The entries that follow need to be returned without any alteration.

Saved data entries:
* * * * * * * * *

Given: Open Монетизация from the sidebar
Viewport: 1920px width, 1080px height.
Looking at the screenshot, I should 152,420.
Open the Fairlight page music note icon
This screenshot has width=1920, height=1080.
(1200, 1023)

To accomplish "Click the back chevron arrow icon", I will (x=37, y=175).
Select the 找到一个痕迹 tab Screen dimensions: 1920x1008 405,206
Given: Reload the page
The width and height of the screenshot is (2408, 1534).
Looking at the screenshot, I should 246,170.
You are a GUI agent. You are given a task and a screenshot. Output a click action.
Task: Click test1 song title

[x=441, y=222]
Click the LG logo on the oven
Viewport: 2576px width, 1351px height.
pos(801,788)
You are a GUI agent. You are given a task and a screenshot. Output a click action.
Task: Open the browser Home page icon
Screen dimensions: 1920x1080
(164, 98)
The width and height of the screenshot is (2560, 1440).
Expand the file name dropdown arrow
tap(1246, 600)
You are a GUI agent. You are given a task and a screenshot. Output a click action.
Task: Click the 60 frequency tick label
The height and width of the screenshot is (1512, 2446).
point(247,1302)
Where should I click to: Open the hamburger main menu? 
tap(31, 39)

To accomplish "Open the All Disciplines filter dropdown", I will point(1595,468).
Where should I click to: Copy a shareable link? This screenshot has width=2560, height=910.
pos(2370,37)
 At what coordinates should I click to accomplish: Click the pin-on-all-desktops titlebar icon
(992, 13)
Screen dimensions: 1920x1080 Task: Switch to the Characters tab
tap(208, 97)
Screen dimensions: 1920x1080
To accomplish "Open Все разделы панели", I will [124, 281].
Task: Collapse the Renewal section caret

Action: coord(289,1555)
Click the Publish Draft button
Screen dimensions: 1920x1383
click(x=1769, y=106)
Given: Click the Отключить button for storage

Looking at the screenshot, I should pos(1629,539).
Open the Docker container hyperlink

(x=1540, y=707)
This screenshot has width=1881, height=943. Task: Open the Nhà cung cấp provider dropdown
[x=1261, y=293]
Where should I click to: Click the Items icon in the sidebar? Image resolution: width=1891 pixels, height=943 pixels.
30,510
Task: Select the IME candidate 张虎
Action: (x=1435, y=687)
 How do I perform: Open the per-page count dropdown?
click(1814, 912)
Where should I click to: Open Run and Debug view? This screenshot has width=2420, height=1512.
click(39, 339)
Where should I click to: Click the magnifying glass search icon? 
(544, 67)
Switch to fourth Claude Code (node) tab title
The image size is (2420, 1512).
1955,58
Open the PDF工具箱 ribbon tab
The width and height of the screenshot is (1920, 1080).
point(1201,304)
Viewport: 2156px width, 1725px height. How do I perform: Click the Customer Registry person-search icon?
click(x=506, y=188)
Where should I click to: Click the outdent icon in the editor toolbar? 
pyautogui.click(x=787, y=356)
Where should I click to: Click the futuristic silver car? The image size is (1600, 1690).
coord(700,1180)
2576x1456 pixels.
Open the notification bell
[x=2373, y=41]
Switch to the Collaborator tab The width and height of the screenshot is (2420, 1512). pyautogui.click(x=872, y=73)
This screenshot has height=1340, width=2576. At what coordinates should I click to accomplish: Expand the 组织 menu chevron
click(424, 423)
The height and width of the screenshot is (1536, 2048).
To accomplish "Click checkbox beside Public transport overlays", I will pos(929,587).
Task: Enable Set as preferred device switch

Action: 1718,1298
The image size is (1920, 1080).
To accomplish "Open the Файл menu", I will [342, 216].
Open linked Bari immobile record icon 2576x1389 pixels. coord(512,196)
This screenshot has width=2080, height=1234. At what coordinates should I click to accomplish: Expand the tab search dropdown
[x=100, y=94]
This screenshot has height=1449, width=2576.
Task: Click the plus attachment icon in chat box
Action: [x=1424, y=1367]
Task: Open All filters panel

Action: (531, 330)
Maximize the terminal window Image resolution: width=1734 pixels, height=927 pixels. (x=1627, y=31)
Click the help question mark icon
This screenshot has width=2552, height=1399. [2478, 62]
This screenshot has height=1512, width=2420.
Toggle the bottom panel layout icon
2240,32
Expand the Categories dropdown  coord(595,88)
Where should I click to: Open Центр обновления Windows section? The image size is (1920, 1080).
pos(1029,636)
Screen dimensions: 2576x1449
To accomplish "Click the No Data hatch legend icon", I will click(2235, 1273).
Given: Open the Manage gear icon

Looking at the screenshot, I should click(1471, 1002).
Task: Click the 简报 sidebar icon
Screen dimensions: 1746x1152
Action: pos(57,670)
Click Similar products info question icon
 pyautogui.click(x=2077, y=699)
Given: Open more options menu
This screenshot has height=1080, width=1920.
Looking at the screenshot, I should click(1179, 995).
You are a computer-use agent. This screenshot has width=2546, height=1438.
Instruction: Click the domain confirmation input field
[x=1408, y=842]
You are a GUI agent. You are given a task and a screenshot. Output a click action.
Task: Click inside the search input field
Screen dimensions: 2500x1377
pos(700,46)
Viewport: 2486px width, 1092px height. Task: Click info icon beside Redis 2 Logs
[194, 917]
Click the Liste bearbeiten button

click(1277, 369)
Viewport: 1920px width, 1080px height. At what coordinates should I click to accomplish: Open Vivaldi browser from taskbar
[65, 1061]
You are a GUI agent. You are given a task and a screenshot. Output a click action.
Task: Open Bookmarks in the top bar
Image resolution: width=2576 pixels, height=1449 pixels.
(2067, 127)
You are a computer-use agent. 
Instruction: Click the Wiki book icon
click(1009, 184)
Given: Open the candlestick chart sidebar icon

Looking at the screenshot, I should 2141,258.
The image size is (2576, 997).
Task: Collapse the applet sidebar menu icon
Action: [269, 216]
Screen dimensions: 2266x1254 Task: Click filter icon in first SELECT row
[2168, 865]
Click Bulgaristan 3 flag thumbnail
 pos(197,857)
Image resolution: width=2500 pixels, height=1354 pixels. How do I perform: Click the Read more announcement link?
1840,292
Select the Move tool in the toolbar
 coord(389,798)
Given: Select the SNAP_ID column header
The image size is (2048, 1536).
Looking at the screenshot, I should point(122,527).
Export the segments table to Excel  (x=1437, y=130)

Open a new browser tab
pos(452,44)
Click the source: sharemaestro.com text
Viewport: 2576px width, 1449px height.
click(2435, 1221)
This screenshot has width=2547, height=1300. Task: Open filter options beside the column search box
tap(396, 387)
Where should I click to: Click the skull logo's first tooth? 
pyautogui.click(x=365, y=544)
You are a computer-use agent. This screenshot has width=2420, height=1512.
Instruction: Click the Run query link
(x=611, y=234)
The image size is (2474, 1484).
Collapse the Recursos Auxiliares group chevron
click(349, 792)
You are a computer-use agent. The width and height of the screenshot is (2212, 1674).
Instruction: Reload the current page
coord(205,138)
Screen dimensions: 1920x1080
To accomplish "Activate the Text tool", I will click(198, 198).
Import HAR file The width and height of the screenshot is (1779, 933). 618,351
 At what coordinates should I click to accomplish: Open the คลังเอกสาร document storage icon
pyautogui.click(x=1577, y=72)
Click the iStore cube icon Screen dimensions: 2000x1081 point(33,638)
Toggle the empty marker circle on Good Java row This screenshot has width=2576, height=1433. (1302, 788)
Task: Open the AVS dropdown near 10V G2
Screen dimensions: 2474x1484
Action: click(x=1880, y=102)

* * * * * * * * *

Result below
Given: Open Монетизация from the sidebar
Viewport: 1920px width, 1080px height.
Looking at the screenshot, I should 152,420.
Open the Fairlight page music note icon
This screenshot has width=1920, height=1080.
(1200, 1023)

To accomplish "Click the back chevron arrow icon", I will (x=37, y=175).
Select the 找到一个痕迹 tab Screen dimensions: 1920x1008 405,206
Given: Reload the page
The width and height of the screenshot is (2408, 1534).
Looking at the screenshot, I should 246,170.
You are a GUI agent. You are given a task and a screenshot. Output a click action.
Task: Click test1 song title

[x=441, y=222]
Click the LG logo on the oven
Viewport: 2576px width, 1351px height.
pos(801,788)
You are a GUI agent. You are given a task and a screenshot. Output a click action.
Task: Open the browser Home page icon
Screen dimensions: 1920x1080
(164, 98)
The width and height of the screenshot is (2560, 1440).
Expand the file name dropdown arrow
tap(1246, 600)
You are a GUI agent. You are given a task and a screenshot. Output a click action.
Task: Click the 60 frequency tick label
The height and width of the screenshot is (1512, 2446).
point(247,1302)
Where should I click to: Open the hamburger main menu? 
tap(31, 39)

To accomplish "Open the All Disciplines filter dropdown", I will point(1595,468).
Where should I click to: Copy a shareable link? This screenshot has width=2560, height=910.
pos(2370,37)
 At what coordinates should I click to accomplish: Click the pin-on-all-desktops titlebar icon
(992, 13)
Screen dimensions: 1920x1080 Task: Switch to the Characters tab
tap(208, 97)
Screen dimensions: 1920x1080
To accomplish "Open Все разделы панели", I will [124, 281].
Task: Collapse the Renewal section caret

Action: coord(289,1555)
Click the Publish Draft button
Screen dimensions: 1920x1383
click(x=1769, y=106)
Given: Click the Отключить button for storage

Looking at the screenshot, I should pos(1629,539).
Open the Docker container hyperlink

(x=1540, y=707)
This screenshot has width=1881, height=943. Task: Open the Nhà cung cấp provider dropdown
[x=1261, y=293]
Where should I click to: Click the Items icon in the sidebar? Image resolution: width=1891 pixels, height=943 pixels.
30,510
Task: Select the IME candidate 张虎
Action: (x=1435, y=687)
 How do I perform: Open the per-page count dropdown?
click(1814, 912)
Where should I click to: Open Run and Debug view? This screenshot has width=2420, height=1512.
click(39, 339)
Where should I click to: Click the magnifying glass search icon? 
(544, 67)
Switch to fourth Claude Code (node) tab title
The image size is (2420, 1512).
1955,58
Open the PDF工具箱 ribbon tab
The width and height of the screenshot is (1920, 1080).
point(1201,304)
Viewport: 2156px width, 1725px height. How do I perform: Click the Customer Registry person-search icon?
click(x=506, y=188)
Where should I click to: Click the outdent icon in the editor toolbar? 
pyautogui.click(x=787, y=356)
Where should I click to: Click the futuristic silver car? The image size is (1600, 1690).
coord(700,1180)
2576x1456 pixels.
Open the notification bell
[x=2373, y=41]
Switch to the Collaborator tab The width and height of the screenshot is (2420, 1512). pyautogui.click(x=872, y=73)
This screenshot has height=1340, width=2576. At what coordinates should I click to accomplish: Expand the 组织 menu chevron
click(424, 423)
The height and width of the screenshot is (1536, 2048).
To accomplish "Click checkbox beside Public transport overlays", I will pos(929,587).
Task: Enable Set as preferred device switch

Action: 1718,1298
The image size is (1920, 1080).
To accomplish "Open the Файл menu", I will [342, 216].
Open linked Bari immobile record icon 2576x1389 pixels. coord(512,196)
This screenshot has width=2080, height=1234. At what coordinates should I click to accomplish: Expand the tab search dropdown
[x=100, y=94]
This screenshot has height=1449, width=2576.
Task: Click the plus attachment icon in chat box
Action: [x=1424, y=1367]
Task: Open All filters panel

Action: (531, 330)
Maximize the terminal window Image resolution: width=1734 pixels, height=927 pixels. (x=1627, y=31)
Click the help question mark icon
This screenshot has width=2552, height=1399. [2478, 62]
This screenshot has height=1512, width=2420.
Toggle the bottom panel layout icon
2240,32
Expand the Categories dropdown  coord(595,88)
Where should I click to: Open Центр обновления Windows section? The image size is (1920, 1080).
pos(1029,636)
Screen dimensions: 2576x1449
To accomplish "Click the No Data hatch legend icon", I will click(2235, 1273).
Given: Open the Manage gear icon

Looking at the screenshot, I should click(1471, 1002).
Task: Click the 简报 sidebar icon
Screen dimensions: 1746x1152
Action: pos(57,670)
Click Similar products info question icon
 pyautogui.click(x=2077, y=699)
Given: Open more options menu
This screenshot has height=1080, width=1920.
Looking at the screenshot, I should click(1179, 995).
You are a computer-use agent. This screenshot has width=2546, height=1438.
Instruction: Click the domain confirmation input field
[x=1408, y=842]
You are a GUI agent. You are given a task and a screenshot. Output a click action.
Task: Click inside the search input field
Screen dimensions: 2500x1377
pos(700,46)
Viewport: 2486px width, 1092px height. Task: Click info icon beside Redis 2 Logs
[194, 917]
Click the Liste bearbeiten button

click(1277, 369)
Viewport: 1920px width, 1080px height. At what coordinates should I click to accomplish: Open Vivaldi browser from taskbar
[65, 1061]
You are a GUI agent. You are given a task and a screenshot. Output a click action.
Task: Open Bookmarks in the top bar
Image resolution: width=2576 pixels, height=1449 pixels.
(2067, 127)
You are a computer-use agent. 
Instruction: Click the Wiki book icon
click(1009, 184)
Given: Open the candlestick chart sidebar icon

Looking at the screenshot, I should 2141,258.
The image size is (2576, 997).
Task: Collapse the applet sidebar menu icon
Action: [269, 216]
Screen dimensions: 2266x1254 Task: Click filter icon in first SELECT row
[2168, 865]
Click Bulgaristan 3 flag thumbnail
 pos(197,857)
Image resolution: width=2500 pixels, height=1354 pixels. How do I perform: Click the Read more announcement link?
1840,292
Select the Move tool in the toolbar
 coord(389,798)
Given: Select the SNAP_ID column header
The image size is (2048, 1536).
Looking at the screenshot, I should point(122,527).
Export the segments table to Excel  (x=1437, y=130)

Open a new browser tab
pos(452,44)
Click the source: sharemaestro.com text
Viewport: 2576px width, 1449px height.
click(2435, 1221)
This screenshot has width=2547, height=1300. Task: Open filter options beside the column search box
tap(396, 387)
Where should I click to: Click the skull logo's first tooth? 
pyautogui.click(x=365, y=544)
You are a computer-use agent. This screenshot has width=2420, height=1512.
Instruction: Click the Run query link
(x=611, y=234)
The image size is (2474, 1484).
Collapse the Recursos Auxiliares group chevron
click(349, 792)
You are a computer-use agent. The width and height of the screenshot is (2212, 1674).
Instruction: Reload the current page
coord(205,138)
Screen dimensions: 1920x1080
To accomplish "Activate the Text tool", I will click(198, 198).
Import HAR file The width and height of the screenshot is (1779, 933). 618,351
 At what coordinates should I click to accomplish: Open the คลังเอกสาร document storage icon
pyautogui.click(x=1577, y=72)
Click the iStore cube icon Screen dimensions: 2000x1081 point(33,638)
Toggle the empty marker circle on Good Java row This screenshot has width=2576, height=1433. (1302, 788)
Task: Open the AVS dropdown near 10V G2
Screen dimensions: 2474x1484
Action: click(x=1880, y=102)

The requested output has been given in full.